*** Opening of Given data ***
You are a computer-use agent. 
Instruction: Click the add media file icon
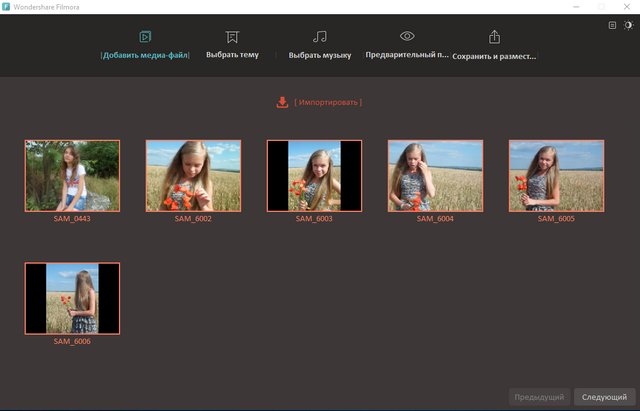[145, 37]
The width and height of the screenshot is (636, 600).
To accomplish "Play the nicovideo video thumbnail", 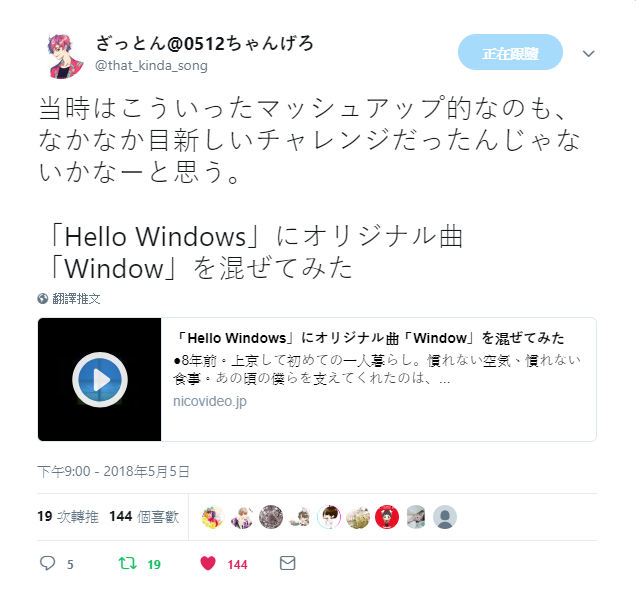I will pyautogui.click(x=100, y=380).
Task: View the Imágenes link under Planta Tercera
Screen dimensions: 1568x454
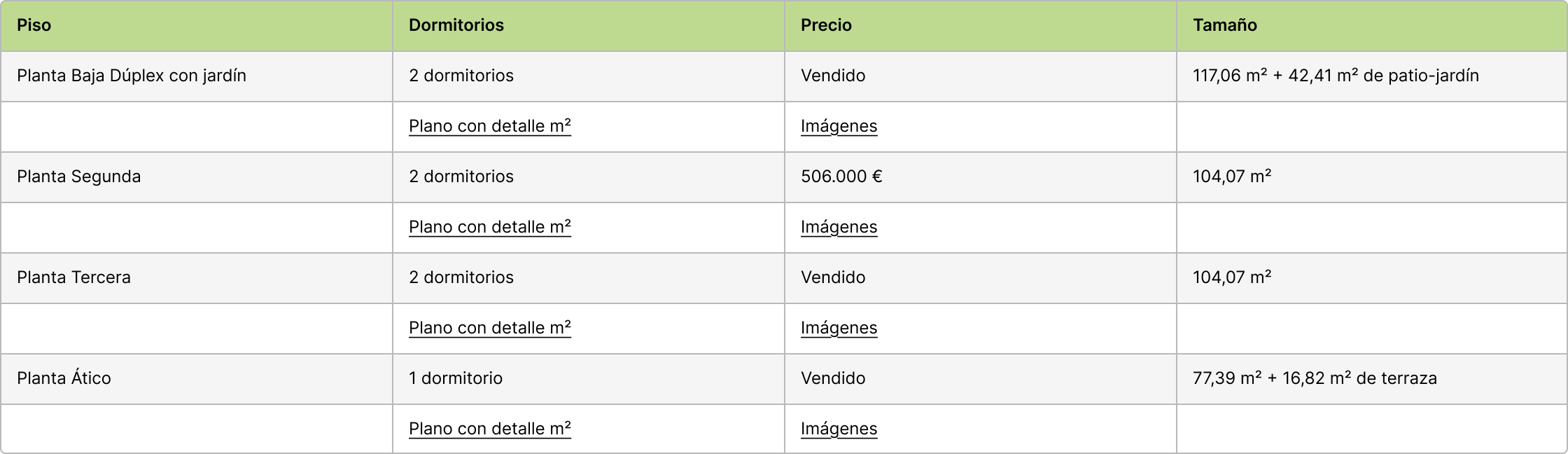Action: 839,328
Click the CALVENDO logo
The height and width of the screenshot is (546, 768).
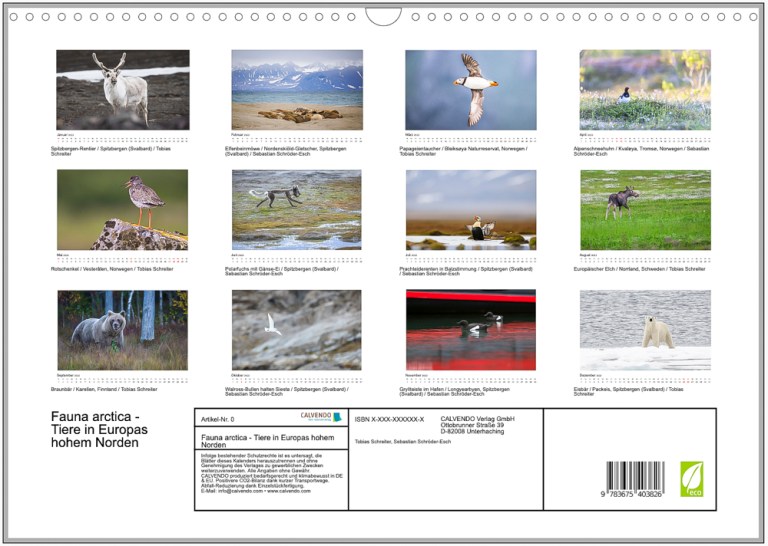pyautogui.click(x=321, y=417)
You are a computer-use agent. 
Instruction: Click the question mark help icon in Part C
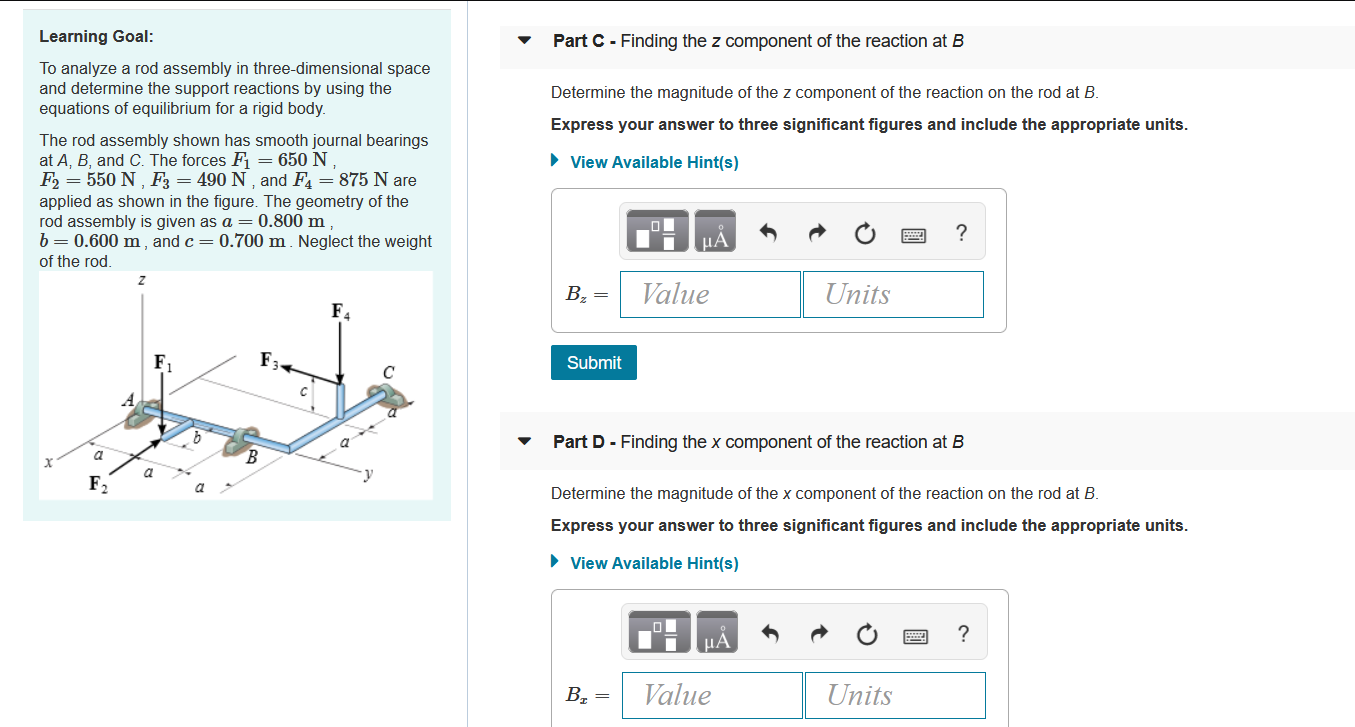[x=960, y=231]

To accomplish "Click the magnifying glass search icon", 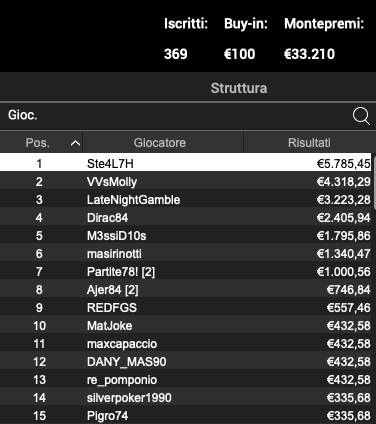I will (361, 116).
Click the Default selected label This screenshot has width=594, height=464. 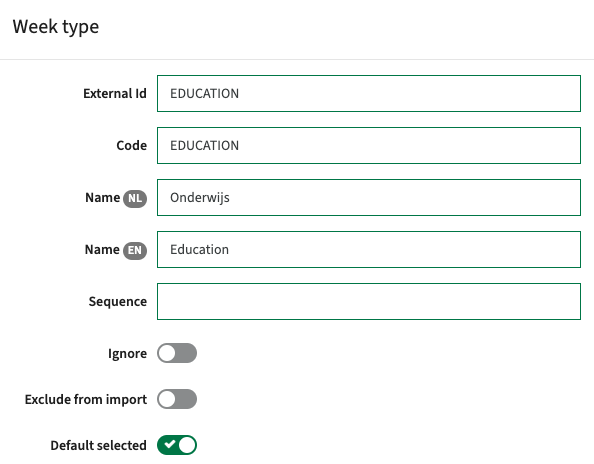98,445
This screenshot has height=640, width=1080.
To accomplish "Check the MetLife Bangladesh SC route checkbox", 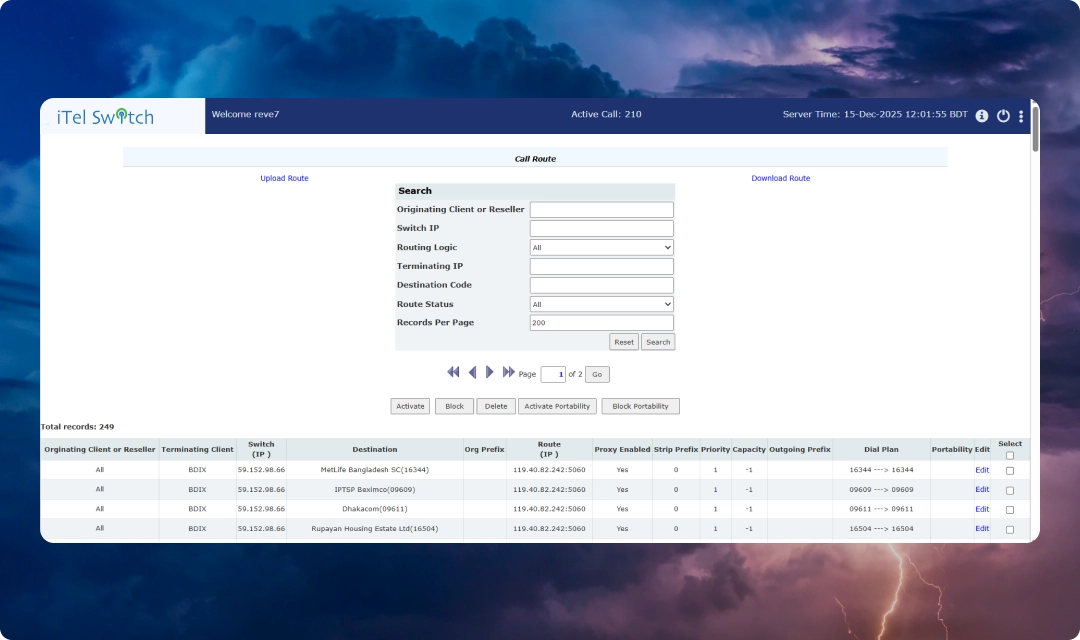I will coord(1009,470).
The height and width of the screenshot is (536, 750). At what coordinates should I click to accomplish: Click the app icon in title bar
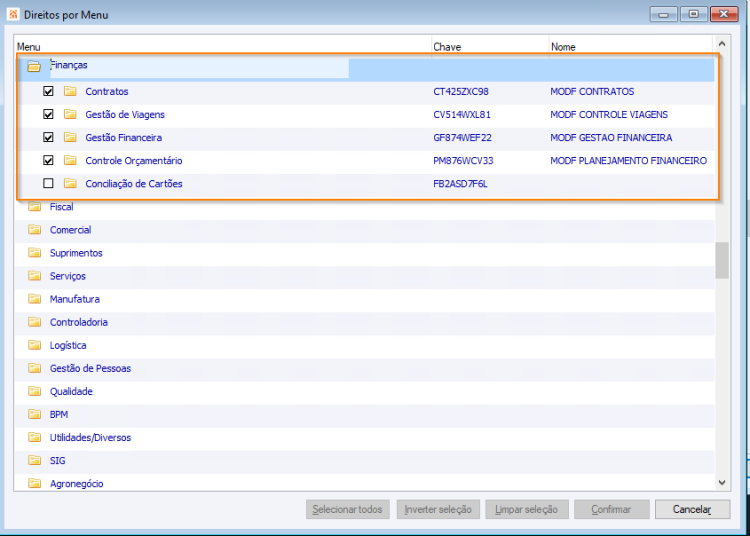[13, 14]
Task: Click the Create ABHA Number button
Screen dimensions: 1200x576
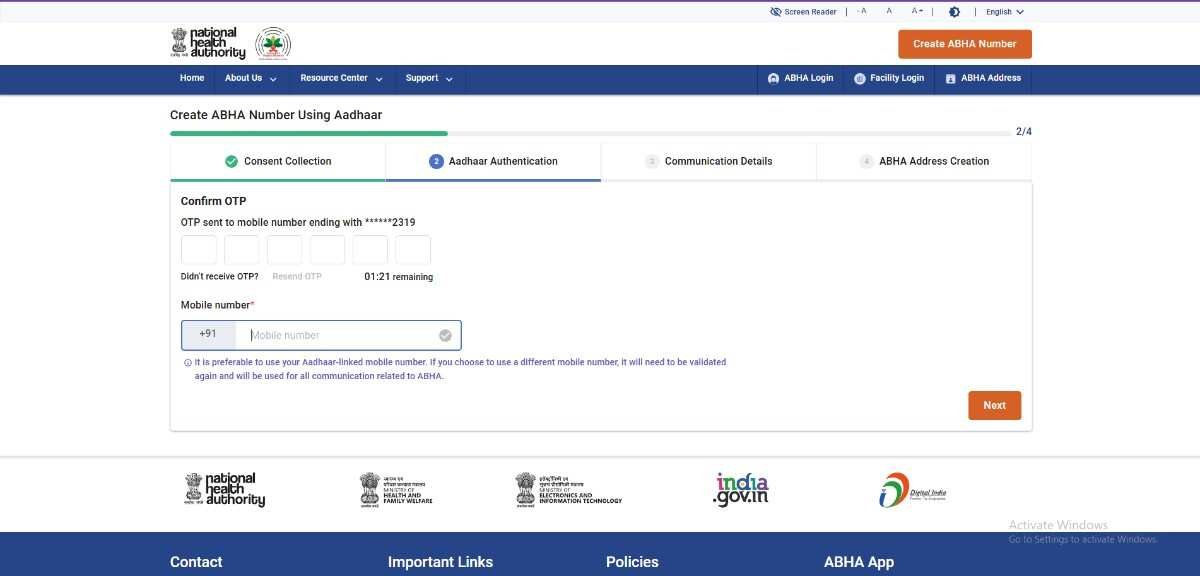Action: point(964,44)
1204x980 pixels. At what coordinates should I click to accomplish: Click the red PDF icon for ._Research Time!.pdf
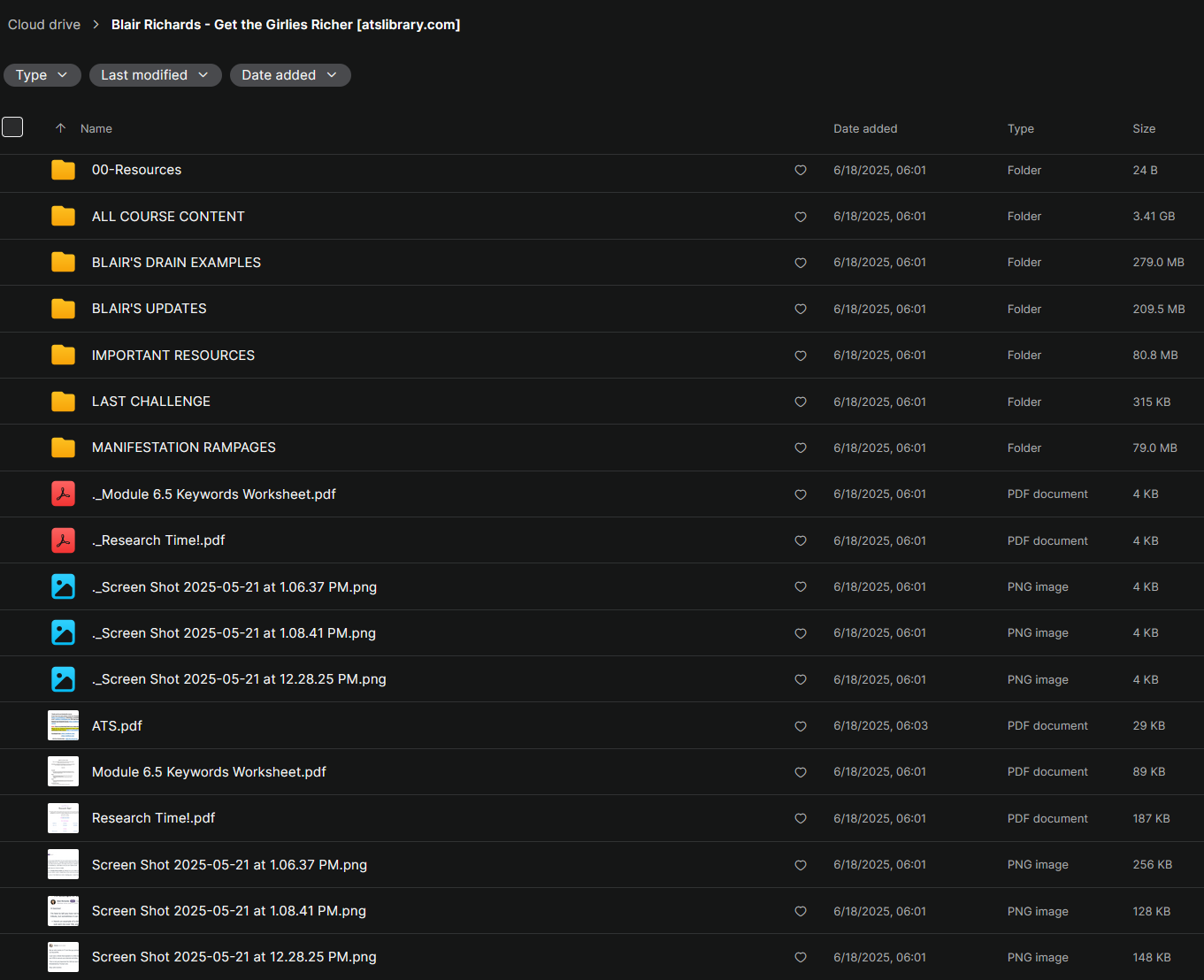point(63,540)
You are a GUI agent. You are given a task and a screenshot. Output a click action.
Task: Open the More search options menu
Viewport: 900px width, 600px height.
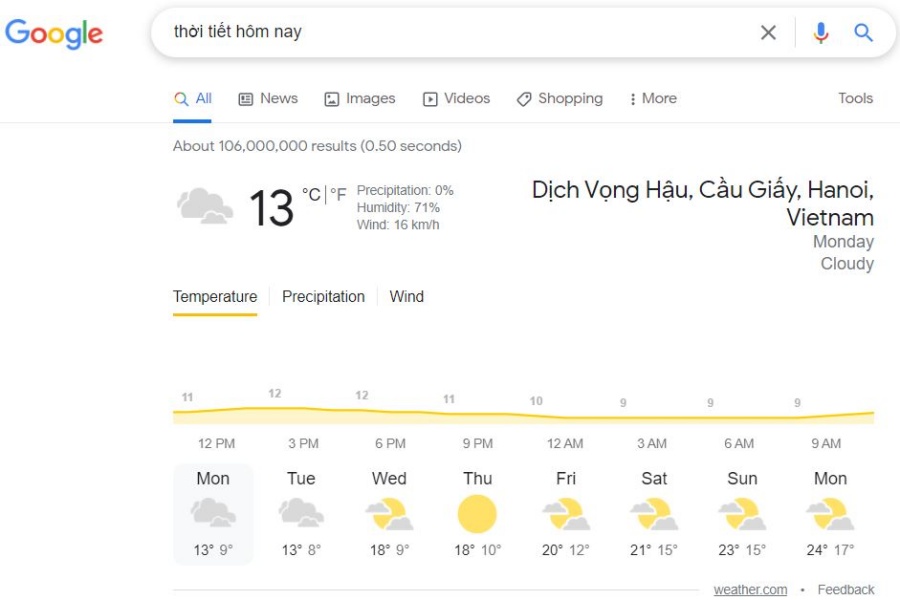[x=653, y=99]
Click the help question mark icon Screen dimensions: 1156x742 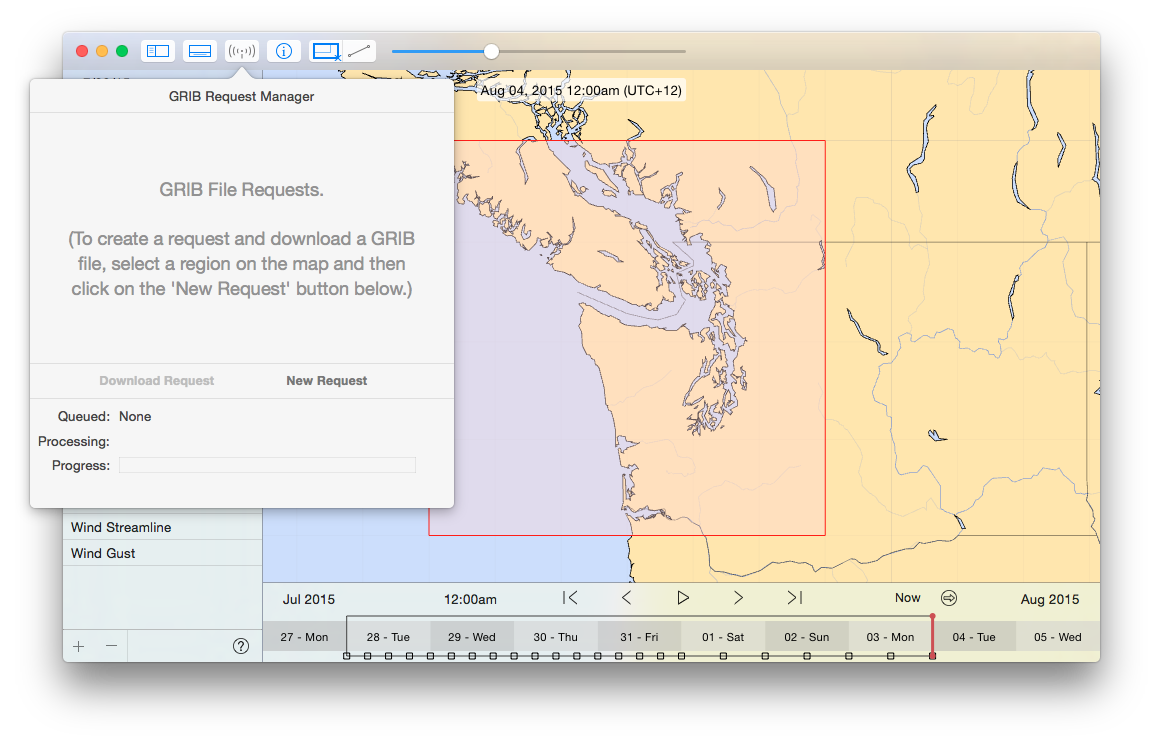click(241, 646)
*** Close of Given data ***
▶ Task directions: An exact copy is needed of the entries above, starting at the line that holds "1204x980 pixels. At" and stopping at the line that holds "You are a GUI", both kept; pictures stay out.

▶ Response:
1204x980 pixels. At what coordinates should I click to accomplish: Click the red PDF icon for ._Research Time!.pdf
point(63,540)
You are a GUI agent. You are given a task and a screenshot. Output a click action.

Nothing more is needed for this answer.